Ondanks alle inspanningen en beloftes stijgt het aantal kinderen dat minstens drie maanden thuis zit en niet naar school gaat. Het afgelopen schooljaar gaat het om 4.790 kinderen, een stijging van 311. ‘Dat gaat ons aan het hart en we leggen ons daar dus niet bij neer’, aldus minister Slob van Onderwijs, onlangs in een brief aan de Tweede Kamer. De vraag is waarom het maar niet lukt om het tij te keren.

De wet Passend Onderwijs verplicht scholen sinds 2014 elk kind (weer) een plek te geven. Ook als het door lichamelijke beperkingen, psychische problemen of een moeilijke thuissituatie lastig is. Een kind heeft recht op onderwijs, is het niet op een reguliere school in de buurt, dan in het speciaal onderwijs, op een particuliere school, of desnoods via onderwijs op maat.

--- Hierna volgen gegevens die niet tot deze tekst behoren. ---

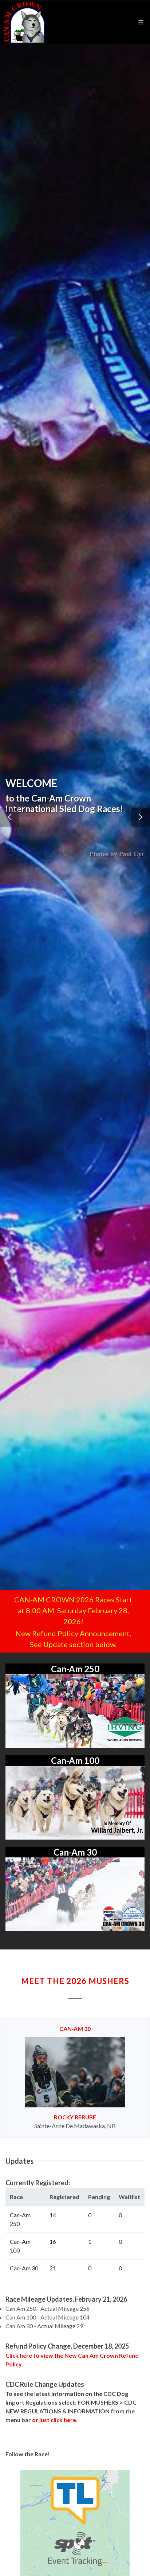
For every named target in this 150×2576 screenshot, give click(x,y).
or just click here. (55, 2419)
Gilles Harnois (75, 2117)
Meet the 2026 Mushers (75, 1981)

Maar de praktijk is weerbarstig. In 2016 deed de overheid er nog een schepje bovenop met een Thuiszitterspact, een samenwerking tussen gemeentes, ministeries en onderwijsinstellingen. Met oud-kinderombudsman Marc Dullaert als aanjager (‘er zijn geen excuses meer’) werd afgesproken dat vanaf dit jaar geen enkel kind langer dan drie maanden thuis zit. Helaas, het aantal thuiszitters neemt dus alleen maar toe. En berichten over wanhopige ouders, scholen die hun zorgplicht verzaken en inspecties die dreigen met jeugdzorgmaatregelen, zijn aan de orde van de dag. Waarom gaat het mis?